Among the U.S. Government Securities in which the Portfolio may invest are U.S.
Treasury Securities and obligations of the Farm Credit System, Farm Credit
System Financial Assistance Corporation, Federal Financing Bank, Federal Home
Loan Banks, General Services Administration, Student Loan Marketing Association,
and Tennessee Valley Authority. Income on these obligations and the obligations
of certain other agencies and instrumentalities is generally not subject to
state and local income taxes by Federal law. In addition, the income received by
Fund shareholders that is attributable to these investments will also be exempt
in most states from state and local income taxes. Shareholders should determine
through consultation with their own tax advisers whether and to what extent
dividends payable by the Fund from interest received with respect to its
investments will be considered to be exempt from state and local income taxes in
the shareholder's state. Shareholders similarly should determine whether the
capital gain and other income, if any, payable by the Fund will be subject to
state and local income taxes in the shareholder's state. See "Distributions and
Tax Matters."
The U.S. Government Securities in which the Portfolio may invest include
securities supported primarily or solely by the creditworthiness of the issuer.
There is no guarantee that the U.S. government will support securities not
backed by its full faith and credit. Accordingly, although these securities have
historically involved little risk of loss of principal if held to maturity, they
may involve more risk than securities backed by the U.S. government's full faith
and credit.
DAILY ASSETS GOVERNMENT OBLIGATIONS FUND
Government Cash Portfolio seeks to attain its investment objective by investing
substantially all of its assets in U.S. Government Securities and in repurchase
agreements backed by U.S. Government Securities. The U.S. Government Securities
in which the Portfolio may invest include Treasury Securities and securities
supported primarily or solely by the creditworthiness of the issuer, such as
securities of the Federal National Mortgage Association, Federal Home Loan Banks
and Student Loan Marketing Association. There is no guarantee that the U.S.
Government will support securities not backed by its full faith and credit.
Accordingly, although these securities have historically involved little risk of
loss of principal if held to maturity, they may involve more risk than
securities backed by the U.S. Government's full faith and credit.
DAILY ASSETS CASH FUND
Cash Portfolio seeks to attain its investment objective by investing in a broad
spectrum of money market instruments.
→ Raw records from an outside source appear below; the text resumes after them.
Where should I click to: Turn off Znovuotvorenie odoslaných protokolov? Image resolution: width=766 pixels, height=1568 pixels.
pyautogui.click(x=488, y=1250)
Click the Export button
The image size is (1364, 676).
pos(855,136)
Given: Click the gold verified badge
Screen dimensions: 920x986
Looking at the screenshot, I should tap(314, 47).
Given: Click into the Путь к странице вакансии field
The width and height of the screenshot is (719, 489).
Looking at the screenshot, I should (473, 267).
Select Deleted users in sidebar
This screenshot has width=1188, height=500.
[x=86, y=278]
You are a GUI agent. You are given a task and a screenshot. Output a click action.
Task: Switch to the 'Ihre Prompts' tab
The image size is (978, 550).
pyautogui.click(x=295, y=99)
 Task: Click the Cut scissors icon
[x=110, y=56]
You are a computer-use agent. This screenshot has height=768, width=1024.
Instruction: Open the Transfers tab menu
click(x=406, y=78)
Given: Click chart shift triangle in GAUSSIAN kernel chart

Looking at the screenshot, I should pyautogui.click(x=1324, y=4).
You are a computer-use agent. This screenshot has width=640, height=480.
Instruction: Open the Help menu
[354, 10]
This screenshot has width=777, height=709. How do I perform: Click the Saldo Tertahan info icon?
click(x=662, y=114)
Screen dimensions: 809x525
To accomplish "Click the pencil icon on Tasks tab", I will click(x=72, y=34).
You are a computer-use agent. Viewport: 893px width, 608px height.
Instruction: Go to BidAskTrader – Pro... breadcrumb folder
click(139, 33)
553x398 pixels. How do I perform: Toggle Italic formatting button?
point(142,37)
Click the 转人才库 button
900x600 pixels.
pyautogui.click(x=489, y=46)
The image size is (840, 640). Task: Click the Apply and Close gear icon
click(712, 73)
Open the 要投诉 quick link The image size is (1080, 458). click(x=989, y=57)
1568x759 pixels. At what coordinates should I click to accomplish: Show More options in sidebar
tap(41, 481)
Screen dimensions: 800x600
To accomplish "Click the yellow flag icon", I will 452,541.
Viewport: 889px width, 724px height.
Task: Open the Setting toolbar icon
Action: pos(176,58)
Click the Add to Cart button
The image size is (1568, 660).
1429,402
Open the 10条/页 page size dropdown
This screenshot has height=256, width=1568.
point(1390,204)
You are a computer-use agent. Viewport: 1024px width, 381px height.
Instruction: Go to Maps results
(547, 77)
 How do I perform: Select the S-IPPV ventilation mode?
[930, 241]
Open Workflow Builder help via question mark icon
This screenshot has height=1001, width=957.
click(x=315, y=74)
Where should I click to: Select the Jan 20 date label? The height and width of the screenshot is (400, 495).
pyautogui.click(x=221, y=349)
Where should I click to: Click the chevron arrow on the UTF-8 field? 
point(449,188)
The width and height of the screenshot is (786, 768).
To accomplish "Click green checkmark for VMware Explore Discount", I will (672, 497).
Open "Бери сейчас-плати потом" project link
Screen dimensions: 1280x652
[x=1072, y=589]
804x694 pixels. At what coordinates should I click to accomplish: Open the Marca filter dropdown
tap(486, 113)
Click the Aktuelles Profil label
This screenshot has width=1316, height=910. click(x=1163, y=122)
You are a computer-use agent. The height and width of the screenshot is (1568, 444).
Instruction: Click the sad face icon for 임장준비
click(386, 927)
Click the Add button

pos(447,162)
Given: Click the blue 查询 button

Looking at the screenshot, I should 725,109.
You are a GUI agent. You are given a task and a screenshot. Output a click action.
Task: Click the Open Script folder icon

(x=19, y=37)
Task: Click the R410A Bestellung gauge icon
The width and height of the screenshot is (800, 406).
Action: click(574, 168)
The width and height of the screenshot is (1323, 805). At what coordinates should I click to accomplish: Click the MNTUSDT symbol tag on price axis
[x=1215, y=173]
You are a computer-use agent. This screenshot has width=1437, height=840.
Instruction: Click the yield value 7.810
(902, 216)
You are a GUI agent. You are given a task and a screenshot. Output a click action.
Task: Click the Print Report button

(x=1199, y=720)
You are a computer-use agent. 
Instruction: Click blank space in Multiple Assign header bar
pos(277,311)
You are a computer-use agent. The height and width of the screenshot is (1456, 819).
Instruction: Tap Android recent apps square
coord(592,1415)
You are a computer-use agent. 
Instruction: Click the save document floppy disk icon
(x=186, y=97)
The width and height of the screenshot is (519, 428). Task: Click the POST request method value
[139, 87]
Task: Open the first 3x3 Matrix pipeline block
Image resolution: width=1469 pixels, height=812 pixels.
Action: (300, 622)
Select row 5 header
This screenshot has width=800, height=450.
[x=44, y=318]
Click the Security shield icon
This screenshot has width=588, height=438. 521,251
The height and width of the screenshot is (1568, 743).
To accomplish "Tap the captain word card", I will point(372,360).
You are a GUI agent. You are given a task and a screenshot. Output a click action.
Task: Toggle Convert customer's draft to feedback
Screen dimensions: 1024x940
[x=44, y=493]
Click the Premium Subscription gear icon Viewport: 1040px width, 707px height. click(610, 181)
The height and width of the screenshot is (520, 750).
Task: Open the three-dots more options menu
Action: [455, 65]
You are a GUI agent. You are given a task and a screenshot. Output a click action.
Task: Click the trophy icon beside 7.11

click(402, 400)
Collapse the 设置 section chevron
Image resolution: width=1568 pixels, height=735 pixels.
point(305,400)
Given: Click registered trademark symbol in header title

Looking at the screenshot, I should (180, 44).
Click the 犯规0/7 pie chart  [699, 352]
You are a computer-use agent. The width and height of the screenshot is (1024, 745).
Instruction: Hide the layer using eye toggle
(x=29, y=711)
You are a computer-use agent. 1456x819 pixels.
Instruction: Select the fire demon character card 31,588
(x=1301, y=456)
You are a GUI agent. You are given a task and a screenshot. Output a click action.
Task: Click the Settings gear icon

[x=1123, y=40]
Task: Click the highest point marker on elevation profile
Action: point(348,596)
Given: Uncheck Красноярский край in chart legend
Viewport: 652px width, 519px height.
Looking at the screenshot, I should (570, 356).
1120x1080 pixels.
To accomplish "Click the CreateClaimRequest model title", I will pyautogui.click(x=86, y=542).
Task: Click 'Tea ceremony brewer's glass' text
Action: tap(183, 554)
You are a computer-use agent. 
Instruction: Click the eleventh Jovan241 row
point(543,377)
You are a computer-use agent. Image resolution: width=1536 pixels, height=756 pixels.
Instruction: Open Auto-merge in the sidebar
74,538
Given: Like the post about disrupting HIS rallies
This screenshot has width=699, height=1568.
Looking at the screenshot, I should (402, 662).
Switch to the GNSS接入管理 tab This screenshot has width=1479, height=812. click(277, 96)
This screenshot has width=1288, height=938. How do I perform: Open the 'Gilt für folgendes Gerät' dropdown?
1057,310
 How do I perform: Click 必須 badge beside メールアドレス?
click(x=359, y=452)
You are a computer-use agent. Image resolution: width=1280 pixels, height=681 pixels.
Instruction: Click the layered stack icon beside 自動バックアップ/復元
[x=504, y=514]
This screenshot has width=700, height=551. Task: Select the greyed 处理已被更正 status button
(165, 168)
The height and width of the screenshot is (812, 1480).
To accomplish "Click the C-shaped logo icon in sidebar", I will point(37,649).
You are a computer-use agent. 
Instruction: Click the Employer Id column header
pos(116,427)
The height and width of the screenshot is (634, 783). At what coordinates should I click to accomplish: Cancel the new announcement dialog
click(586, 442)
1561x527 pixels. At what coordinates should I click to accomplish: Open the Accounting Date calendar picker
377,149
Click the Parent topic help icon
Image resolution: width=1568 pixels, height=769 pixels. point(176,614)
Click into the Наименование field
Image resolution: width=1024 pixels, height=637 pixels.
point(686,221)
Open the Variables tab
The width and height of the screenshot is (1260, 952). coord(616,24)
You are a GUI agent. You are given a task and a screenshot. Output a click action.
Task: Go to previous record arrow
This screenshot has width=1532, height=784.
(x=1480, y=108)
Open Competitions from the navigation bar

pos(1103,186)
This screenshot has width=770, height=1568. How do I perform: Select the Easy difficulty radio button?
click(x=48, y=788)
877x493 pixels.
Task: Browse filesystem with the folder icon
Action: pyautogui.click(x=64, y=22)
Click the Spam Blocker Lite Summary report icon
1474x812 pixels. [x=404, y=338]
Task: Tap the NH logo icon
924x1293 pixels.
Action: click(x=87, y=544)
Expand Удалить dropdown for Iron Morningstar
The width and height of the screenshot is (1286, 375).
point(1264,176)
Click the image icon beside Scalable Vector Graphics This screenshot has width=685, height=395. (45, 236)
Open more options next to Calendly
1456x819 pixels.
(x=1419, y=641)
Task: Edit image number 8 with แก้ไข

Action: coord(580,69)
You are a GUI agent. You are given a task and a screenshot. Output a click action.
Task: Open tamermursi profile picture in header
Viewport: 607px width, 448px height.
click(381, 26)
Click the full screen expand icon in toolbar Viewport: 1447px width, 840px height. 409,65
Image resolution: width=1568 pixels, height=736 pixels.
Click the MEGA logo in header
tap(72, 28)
The Portfolio may invest in (1)
obligations of domestic financial institutions, (2) U.S. Government Securities
(see "Investment Objectives and Policies - Daily Assets Government Fund") and
(3) corporate debt obligations of domestic issuers.
Financial institution obligations include negotiable certificates of deposit,
bank notes, bankers' acceptances and time deposits of banks (including savings
banks and savings associations) and their foreign branches. The Portfolio limits
its investments in bank obligations to banks which at the time of investment
have total assets in excess of one billion dollars. Certificates of deposit
represent an institution's obligation to repay funds deposited with it that earn
a specified interest rate over a given period. Bank notes are debt obligations
of a bank. Bankers' acceptances are negotiable obligations of a bank to pay a
draft which has been drawn by a customer and are usually backed by goods in
international trade. Time deposits are non-negotiable deposits with a banking
institution that earn a specified interest rate over a given period.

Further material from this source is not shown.